**Given passage**
## Start

- Lucas with Alex Rodriguez
- Born: Edward Joseph Lucas Jr. January 3, 1939 Jersey City, New Jersey, U.S.
- Died: November 10, 2021 (aged 82) Livingston, New Jersey, U.S.
- Education: Seton Hall University
- Occupation: Sportswriter
- Years active: 1964–2021
- Known for: Sports reporter
- Spouse: Allison Pfeifle
- Children: 2

= Ed Lucas =

American sportswriter (1939–2021)

Edward Joseph Lucas Jr. (January 3, 1939 – November 10, 2021) was an American blind sportswriter who primarily covered the New York Yankees.

==Early life and injury==
Born in Jersey City, New Jersey, Lucas grew up in Weehawken, New Jersey and attended St. Joseph's School for the Blind in Jersey City.
Lucas was blind from 1951, when he was 12 years old. He was pitching in a pickup game on October 3, 1951—the day of Bobby Thomson's "Shot Heard 'Round the World"— when a line drive hit him in the face. The accident resulted in the loss of his sight. From 1964, Lucas was a reporter and broadcaster. He was an alumnus of Seton Hall University, having received a bachelor's degree in communication arts.

==Career==
Lucas covered the Yankees for over six decades. In 2015, he covered his 60th consecutive Opening Day at Yankee Stadium.

## End

**Information supplied**
## Start

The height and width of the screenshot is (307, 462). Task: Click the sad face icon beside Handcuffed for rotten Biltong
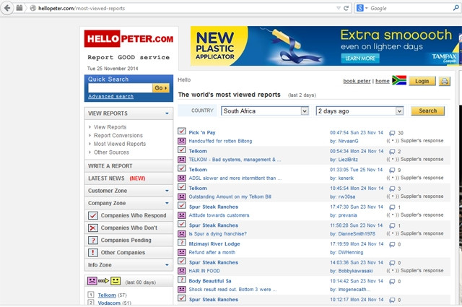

## End

**What to do**
a) Answer these questions from the Ed Lucas biography:
(i) Which school did Lucas attend in Jersey City?
(ii) What degree did he receive from Seton Hall University?
(iii) Which consecutive Opening Day at Yankee Stadium did he cover in 2015?
b) Repeat everything in the Ed Lucas biography from "American sportswriter (1939–2021)" down to "in communication arts.".
The lines come from a source unrelated to the Ed Lucas biography.

**Task answers**
a)
(i) St. Joseph's School for the Blind
(ii) A bachelor's degree in communication arts
(iii) His 60th

b)
American sportswriter (1939–2021)

Edward Joseph Lucas Jr. (January 3, 1939 – November 10, 2021) was an American blind sportswriter who primarily covered the New York Yankees.

==Early life and injury==
Born in Jersey City, New Jersey, Lucas grew up in Weehawken, New Jersey and attended St. Joseph's School for the Blind in Jersey City.
Lucas was blind from 1951, when he was 12 years old. He was pitching in a pickup game on October 3, 1951—the day of Bobby Thomson's "Shot Heard 'Round the World"— when a line drive hit him in the face. The accident resulted in the loss of his sight. From 1964, Lucas was a reporter and broadcaster. He was an alumnus of Seton Hall University, having received a bachelor's degree in communication arts.